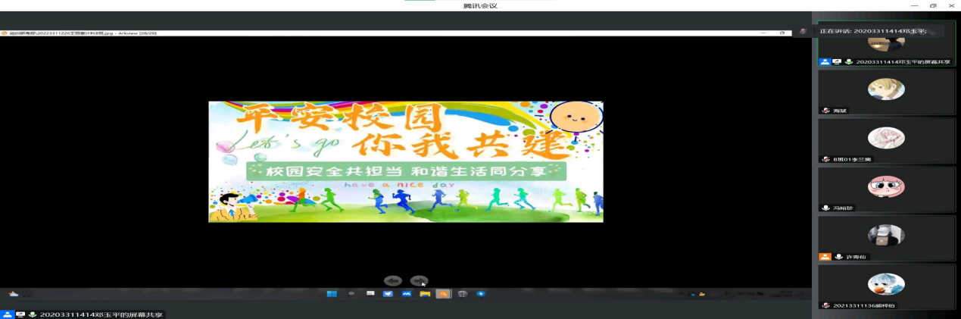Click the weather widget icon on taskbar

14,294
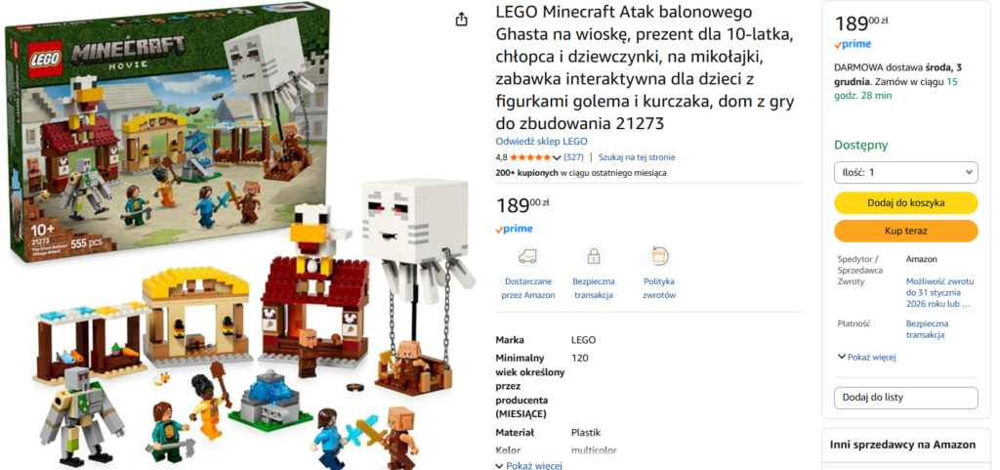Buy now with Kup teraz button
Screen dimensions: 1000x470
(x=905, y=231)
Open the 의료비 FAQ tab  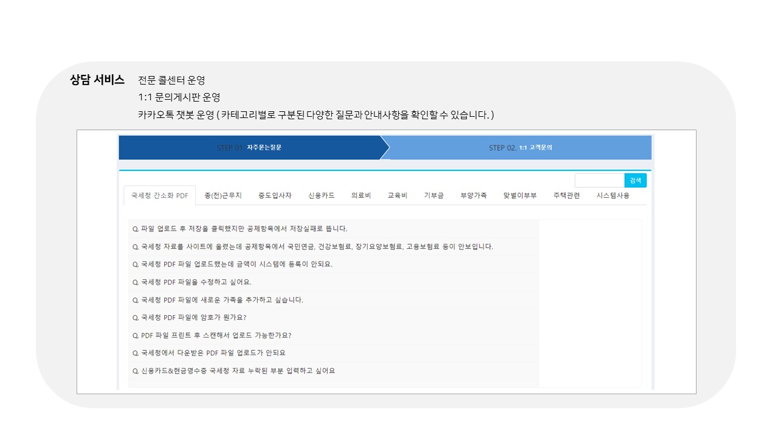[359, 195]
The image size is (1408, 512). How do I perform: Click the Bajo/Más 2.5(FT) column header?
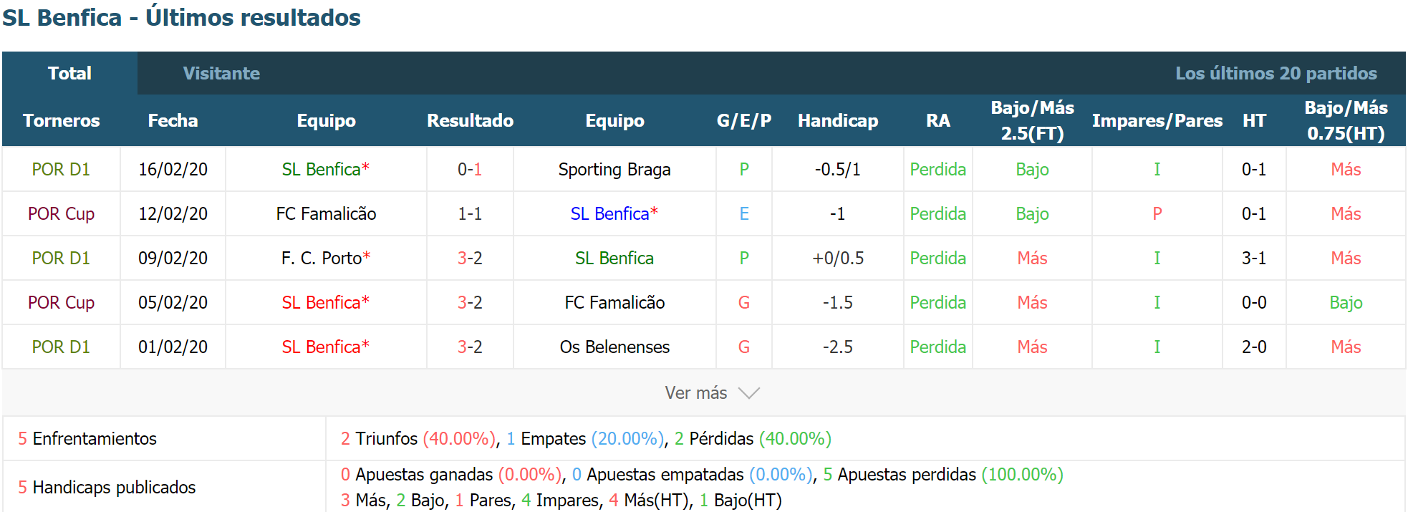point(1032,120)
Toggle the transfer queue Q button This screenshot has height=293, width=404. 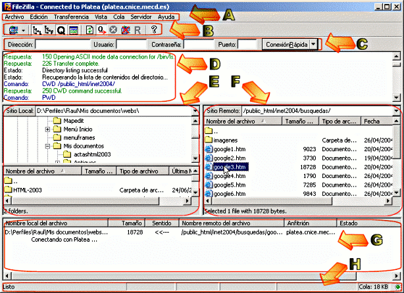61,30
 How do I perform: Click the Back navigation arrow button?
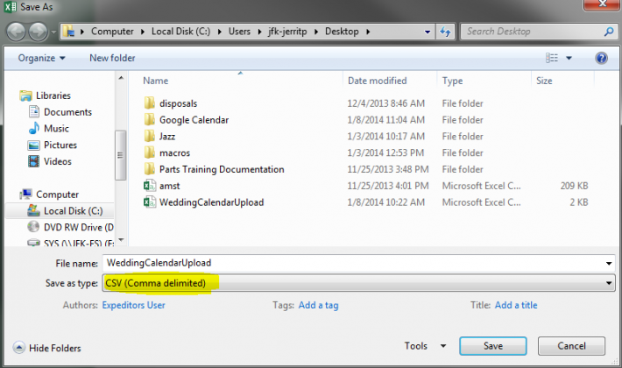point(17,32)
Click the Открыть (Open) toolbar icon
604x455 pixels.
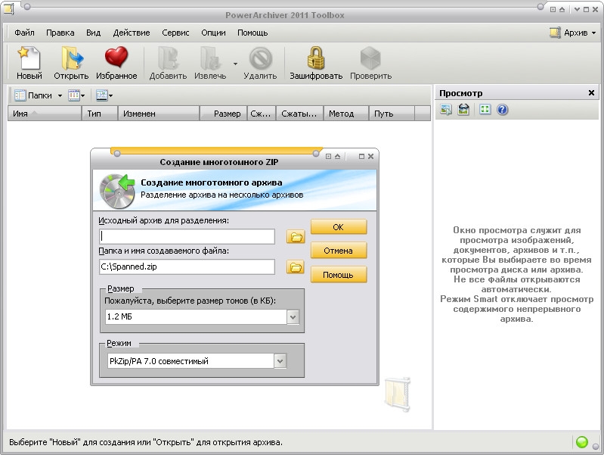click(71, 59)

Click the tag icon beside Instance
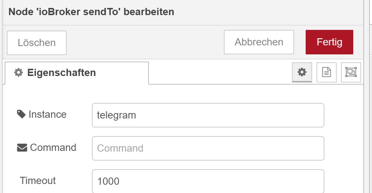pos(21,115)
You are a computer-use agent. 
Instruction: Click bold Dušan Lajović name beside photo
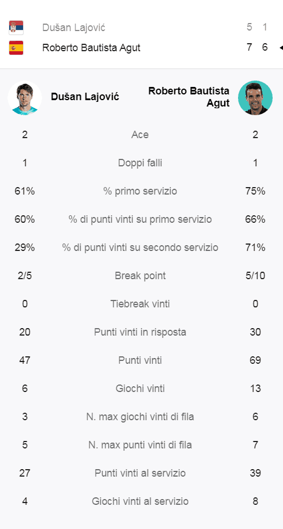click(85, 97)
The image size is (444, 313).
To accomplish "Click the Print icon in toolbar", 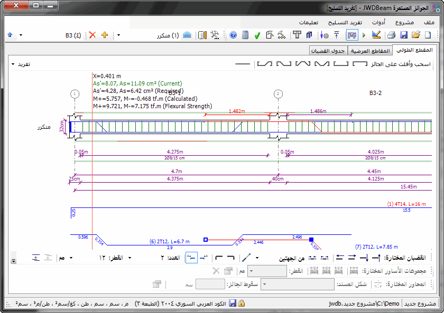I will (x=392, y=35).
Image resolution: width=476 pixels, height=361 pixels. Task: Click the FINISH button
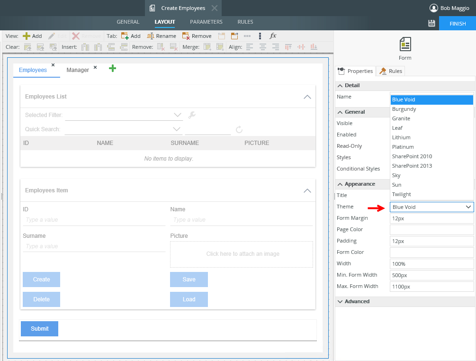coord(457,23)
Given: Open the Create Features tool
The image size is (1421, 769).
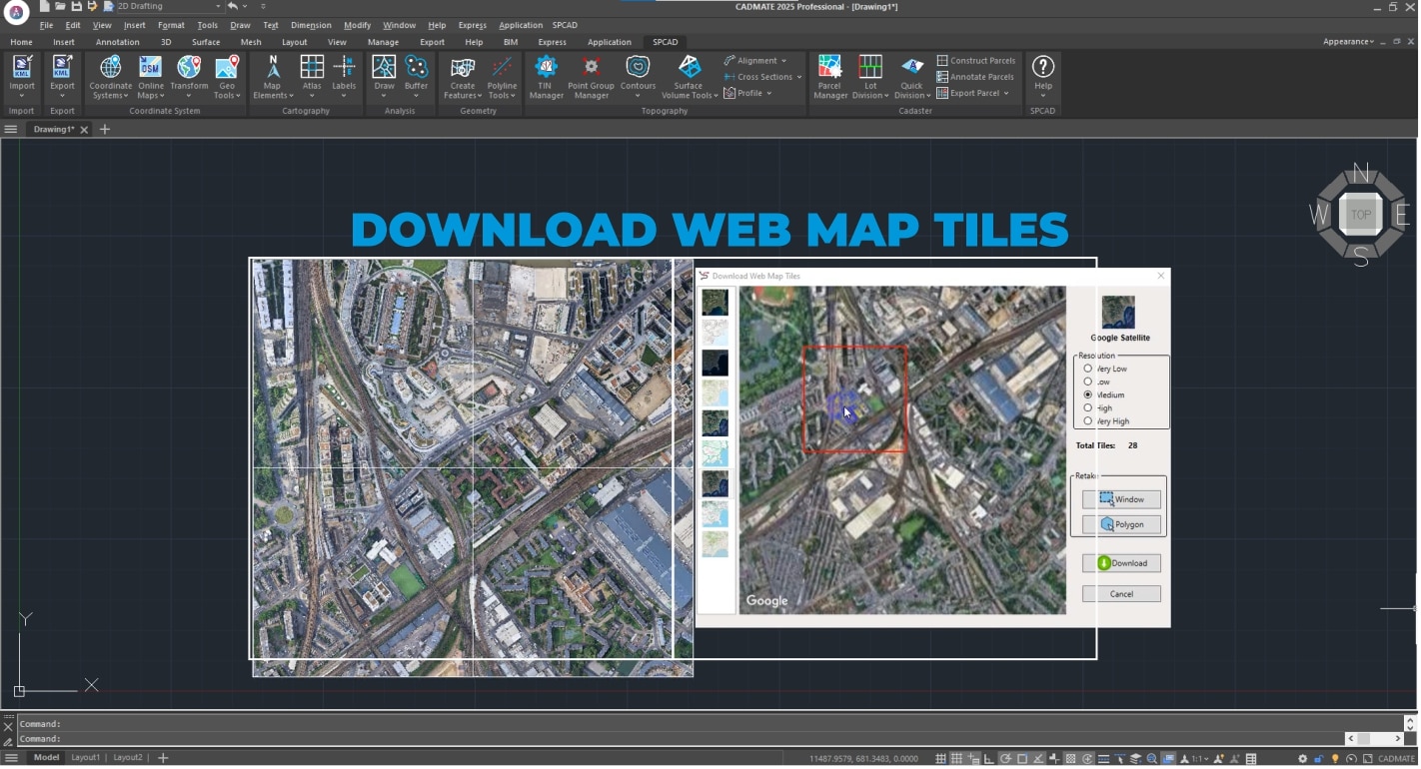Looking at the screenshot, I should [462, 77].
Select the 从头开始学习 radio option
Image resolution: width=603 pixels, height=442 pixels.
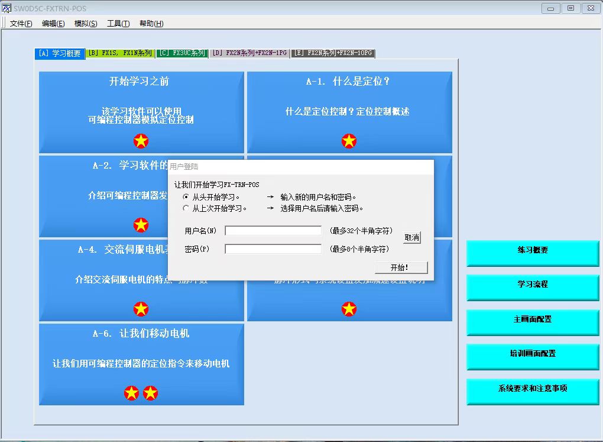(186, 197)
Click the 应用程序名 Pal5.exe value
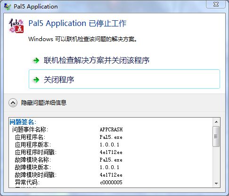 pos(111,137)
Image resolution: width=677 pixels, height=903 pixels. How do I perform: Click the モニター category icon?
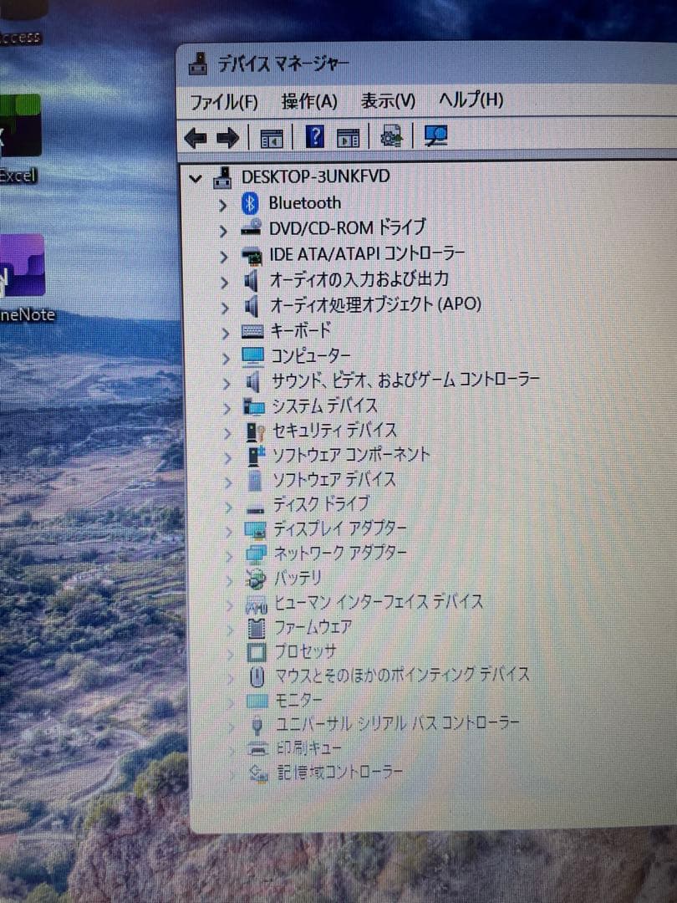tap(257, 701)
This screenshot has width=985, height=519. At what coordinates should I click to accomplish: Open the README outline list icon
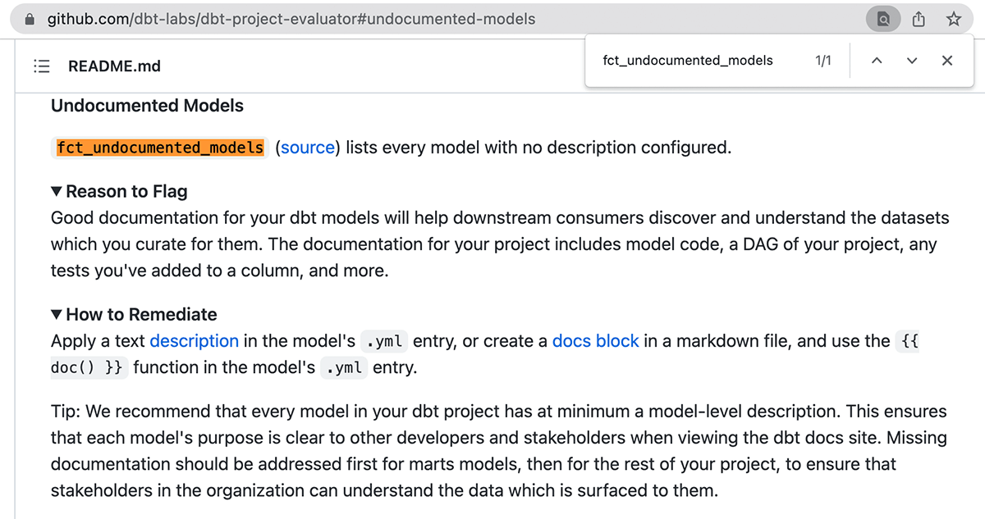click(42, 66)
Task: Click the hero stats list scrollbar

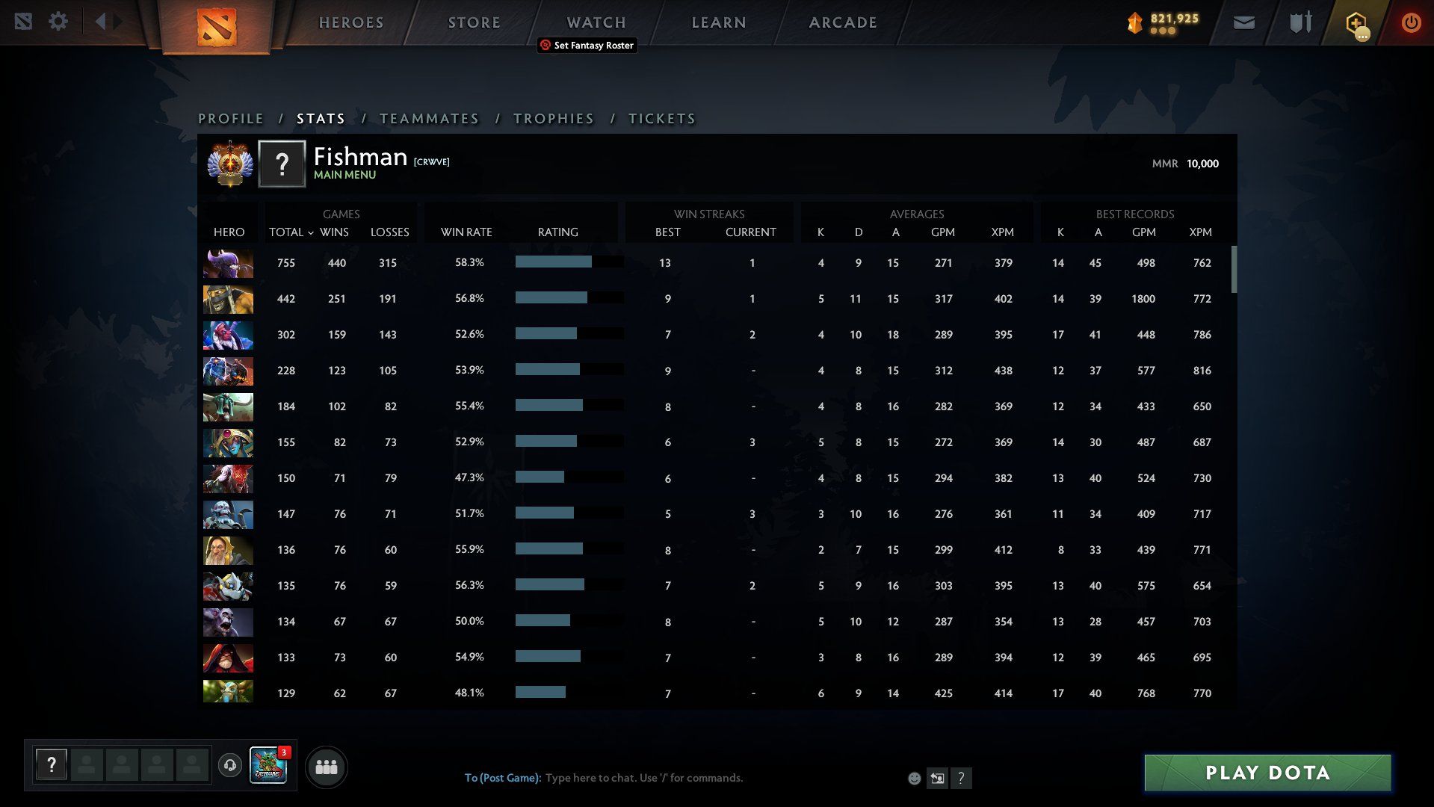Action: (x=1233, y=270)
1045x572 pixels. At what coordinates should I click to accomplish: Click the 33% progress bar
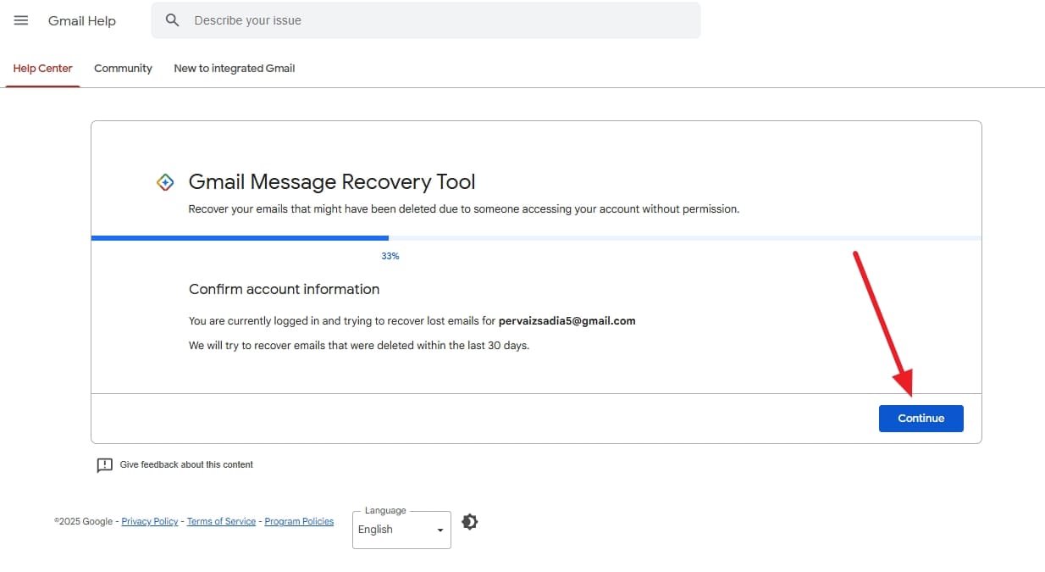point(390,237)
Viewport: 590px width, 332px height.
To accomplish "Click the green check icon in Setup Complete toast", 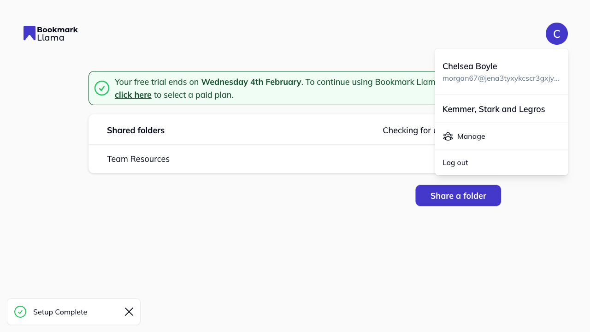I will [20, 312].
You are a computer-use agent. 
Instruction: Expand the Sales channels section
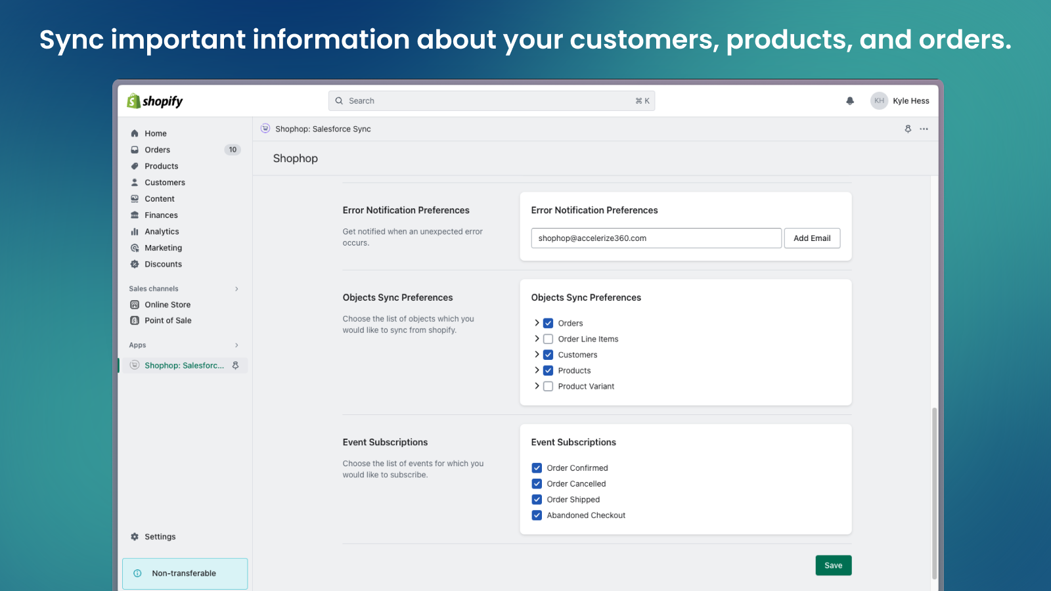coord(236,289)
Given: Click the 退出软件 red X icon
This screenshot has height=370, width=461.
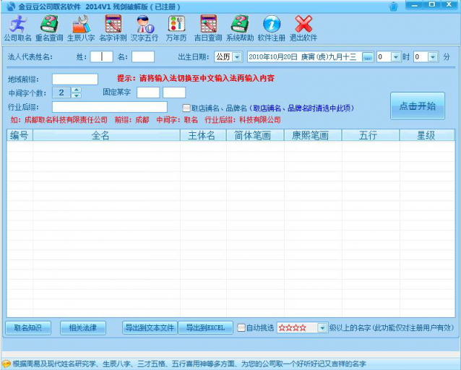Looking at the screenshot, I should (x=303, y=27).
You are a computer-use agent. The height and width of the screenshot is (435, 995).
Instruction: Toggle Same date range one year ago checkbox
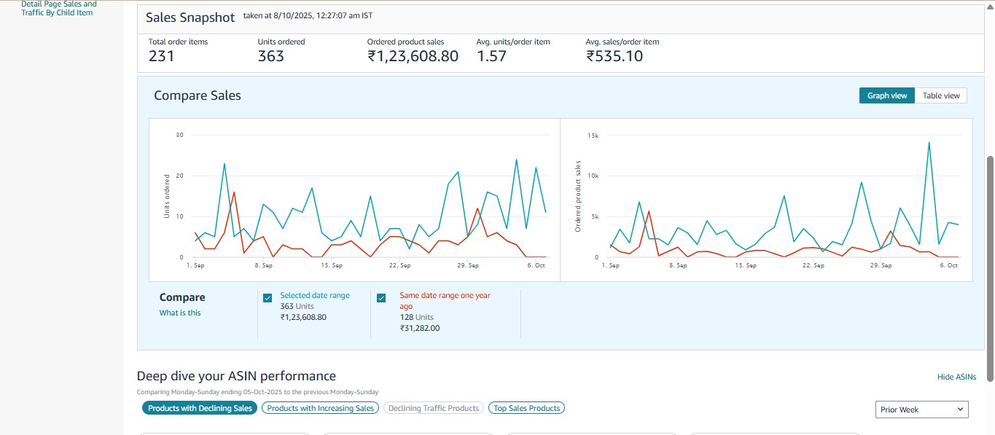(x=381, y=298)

» **Work required**
Each line of the data in which the string "Given" appears needs to be copied.

» **Your solution**
Given: Open the Create Features tool
Given: Click the 退出软件 red X icon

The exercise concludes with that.